▸ **Teks yang Diberikan**
==============================

Sebagian masyarakat melihat pebisnis seolah begitu enaknya, karena hidupnya terlihat bermanfaat nyata bagi orang lain jumlah banyak. Misal saja bisa membantu masyarakat jadi donatur pembangunan tempat suci dan tempat pendidikan sekaligus gratis tanpa biaya SPP nya.
Padahal miliaran investasi pembangunannya dan biaya operasionalnya tiap bulan puluhan juta. Karena dikonsep dengan baik. Misal saja honor pendidik, makan anak didik dan biaya lainnya. Diambil dari laba usaha yang dihibahkan. Wujud kebun sawit, SPBU atau lainnya.
Belum lagi implikasi lain sebagai pebisnis. Bisa cipta lapangan kerja jumlah banyak, masyarakat kesulitan dapat pekerjaan lalu ditampung dan dikaryakan. Dapat gaji rutin lalu mendongkrak daya belinya. Sebelumnya TKI, berubah berkarya di negeri sendiri lebih sejahtera. Ini kebahagiaan tersendiri dan tidak ternilai.

==============================

▸ **Isi Kumpulan Data**
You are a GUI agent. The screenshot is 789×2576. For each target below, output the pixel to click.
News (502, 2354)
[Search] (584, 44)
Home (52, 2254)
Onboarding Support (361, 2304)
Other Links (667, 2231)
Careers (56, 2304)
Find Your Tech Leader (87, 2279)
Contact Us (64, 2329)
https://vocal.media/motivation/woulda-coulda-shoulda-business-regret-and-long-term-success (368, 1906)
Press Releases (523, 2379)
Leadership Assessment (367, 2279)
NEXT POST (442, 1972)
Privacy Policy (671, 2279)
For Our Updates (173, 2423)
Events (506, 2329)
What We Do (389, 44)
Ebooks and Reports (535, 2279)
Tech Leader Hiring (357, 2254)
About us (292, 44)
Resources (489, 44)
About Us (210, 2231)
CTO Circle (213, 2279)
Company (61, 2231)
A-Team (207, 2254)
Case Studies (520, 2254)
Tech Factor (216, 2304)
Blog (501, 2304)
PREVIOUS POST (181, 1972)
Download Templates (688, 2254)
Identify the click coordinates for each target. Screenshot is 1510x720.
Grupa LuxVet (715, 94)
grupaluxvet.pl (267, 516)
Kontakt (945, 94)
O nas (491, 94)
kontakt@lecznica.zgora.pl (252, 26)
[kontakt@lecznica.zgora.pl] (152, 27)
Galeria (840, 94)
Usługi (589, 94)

==============================

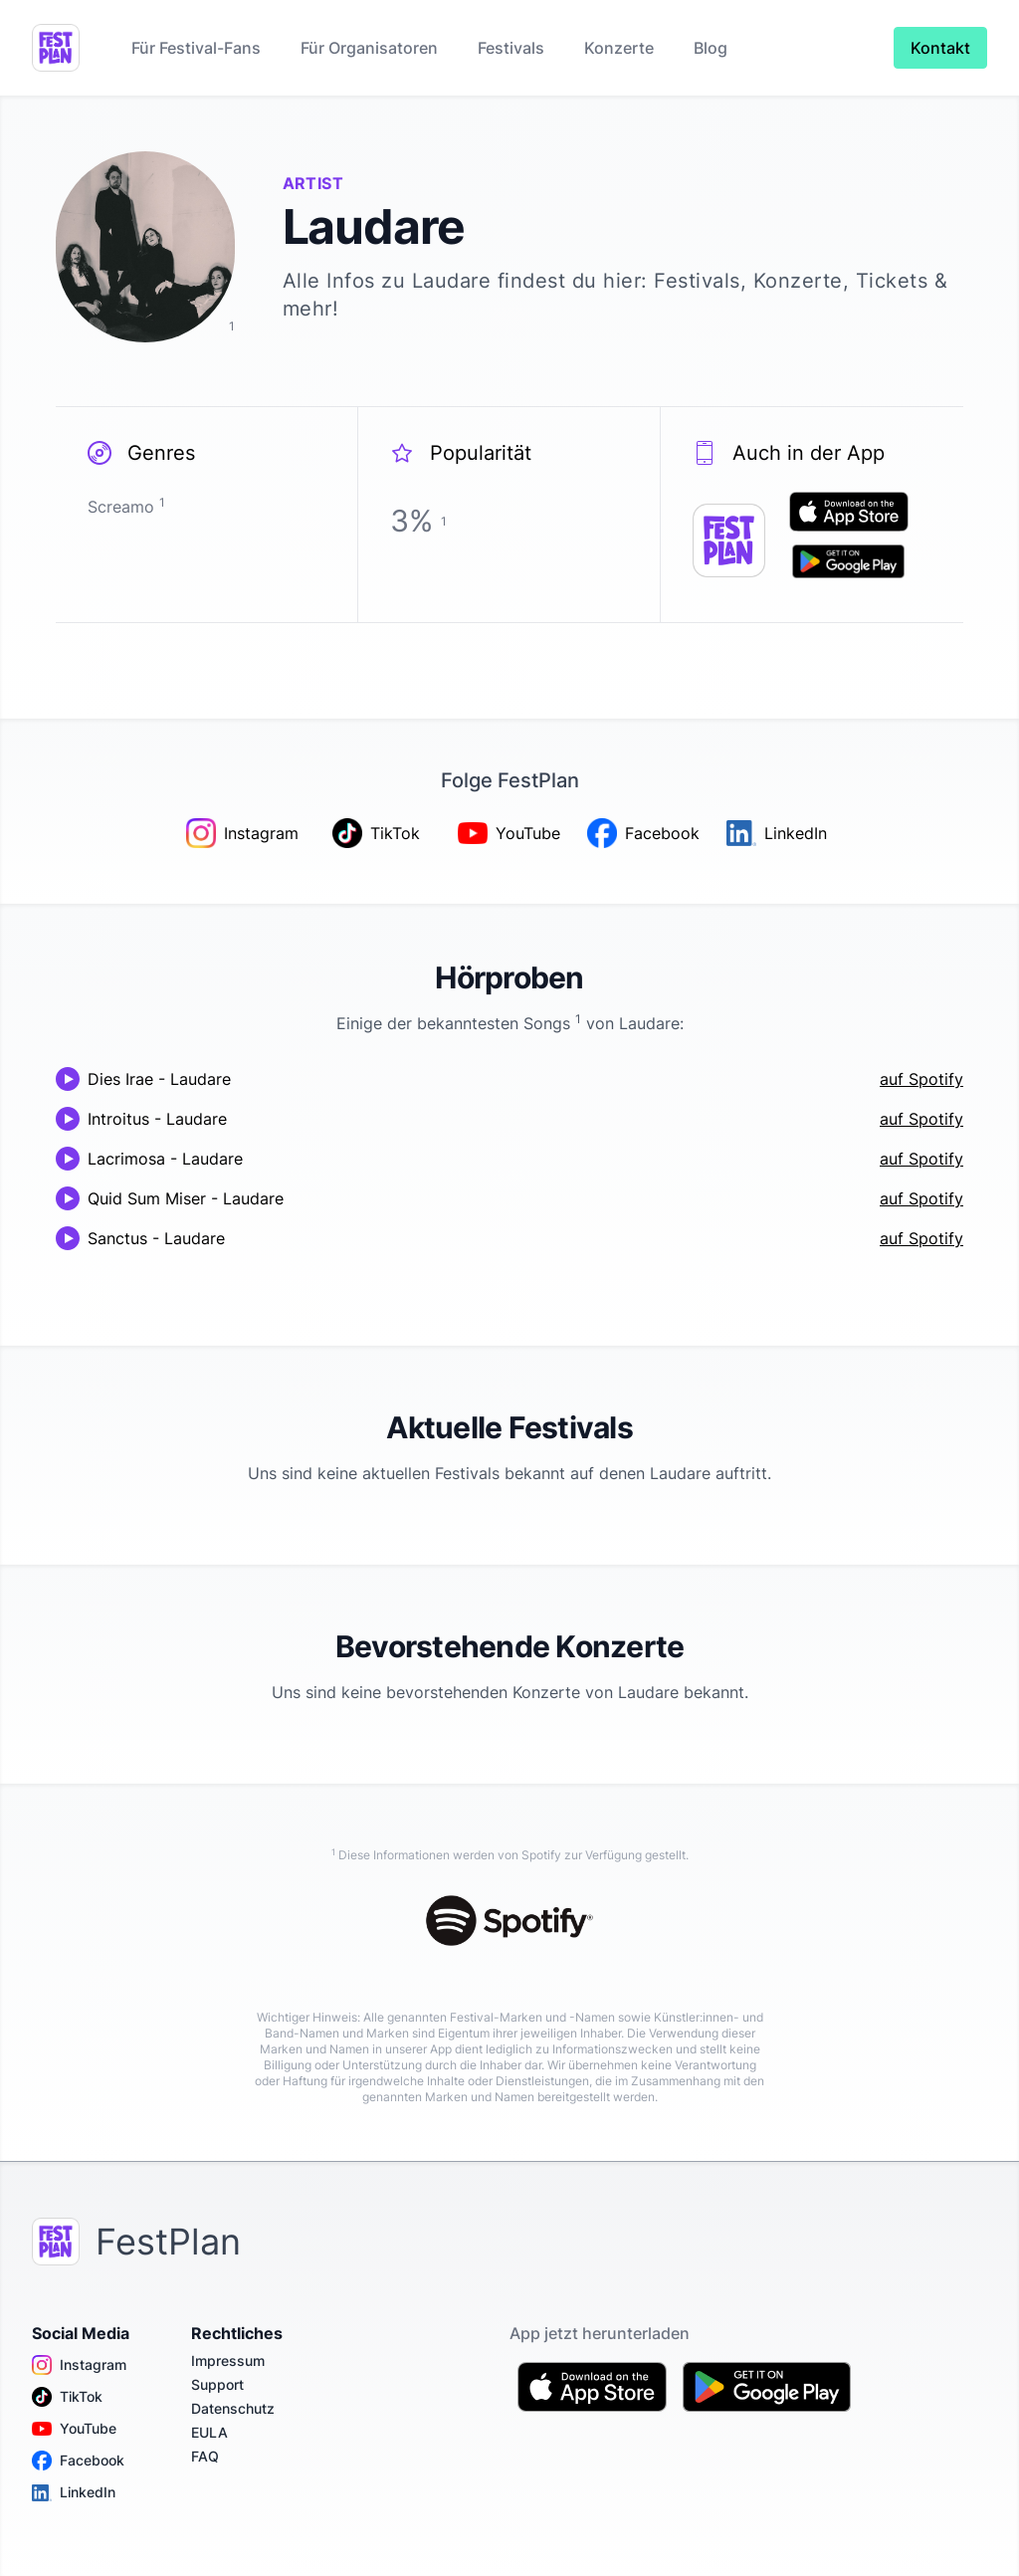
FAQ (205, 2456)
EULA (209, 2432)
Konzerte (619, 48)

==============================

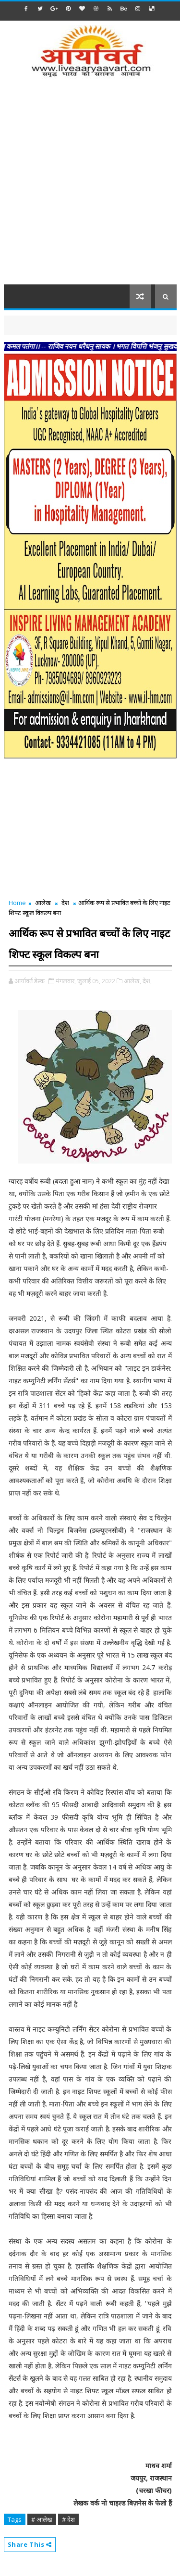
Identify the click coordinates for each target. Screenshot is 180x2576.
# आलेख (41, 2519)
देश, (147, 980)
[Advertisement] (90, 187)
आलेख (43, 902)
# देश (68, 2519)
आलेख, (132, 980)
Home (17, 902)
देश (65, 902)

==============================

▸ **Tugas Latihan**
[a] Sebutkan semua contoh biaya operasional bulanan yang disebutkan dalam teks tentang pebisnis.
[b] Jawablah pertanyaan berikut berdasarkan teks tentang pebisnis:
(i) Berapa biaya operasional tempat pendidikan itu tiap bulan?
(ii) Dari mana biaya operasional itu diambil?
(iii) Sebelum bekerja di negeri sendiri, sebagai apa orang-orang itu bekerja?
[c] Teruskan teks tentang pebisnis mulai dari kalimat terakhirnya.
Entri-entri di atas diambil dari sumber yang berbeda.

▸ **Jawaban Tiap Tugas**
[a] Honor pendidik, makan anak didik, dan biaya lainnya.

[b]
(i) Puluhan juta.
(ii) Dari laba usaha yang dihibahkan.
(iii) Sebagai TKI.

[c]
Itulah sebabnya saat saya jadi narasumber pembekalan wisudawan di beberapa kampus ilustrasi seperti itu saya kisahkan. Lalu saya bertanya siapa mau jadi pebisnis seperti orang tersebut. Ternyata semua angkat tangan. Semua ingin jadi pebisnis. Hingar bingar penuh semangat.
Sesungguhnya, peluangnya sama sekalipun latar belakang keluarga beda mau dari keluarga kaya raya ataupun dari keluarga miskin, hanya beda skala saja. Penyebab bedanya pada mental berani mengawali atau tidak. Mental mudah menyerah atau tidak. Mental bisa jadi dermawan atau tidak, saat sukses.
Contoh empiris saya sendiri sulitnya mengawali bisnis dan cara mencari solusinya ;
1). Sulit melahirkan intuisi ide bisnis.
Tahun 1995, saya baru dilantik di Magelang dan pangkat Letnan Dua dan 2 tahun sebelumnya diwisuda di Universitas Airlangga Surabaya. Orang Tua baru saja berangkat transmigrasi. Tiada punya pengalaman melahirkan ide gagasan bisnis. Sering tanya, bisnis apa yang paling baik dan aman kepada sahabatku.
Solusinya saya selalu menyimak banyak buku kisah inspiratif para pebisnis dan sekaligus bergaul ke para pebisnis. Lambat laun bisa lahir ide bisnis. Lalu dibuat simulasi bisnisnya dan dikaji ulang dengan kesungguhan. Dipraktikkan rekayasa pola pikir dalam imajinasi. Bukan cuma dihafal saja.
2). Tiada punya modal sendiri untuk bisnis.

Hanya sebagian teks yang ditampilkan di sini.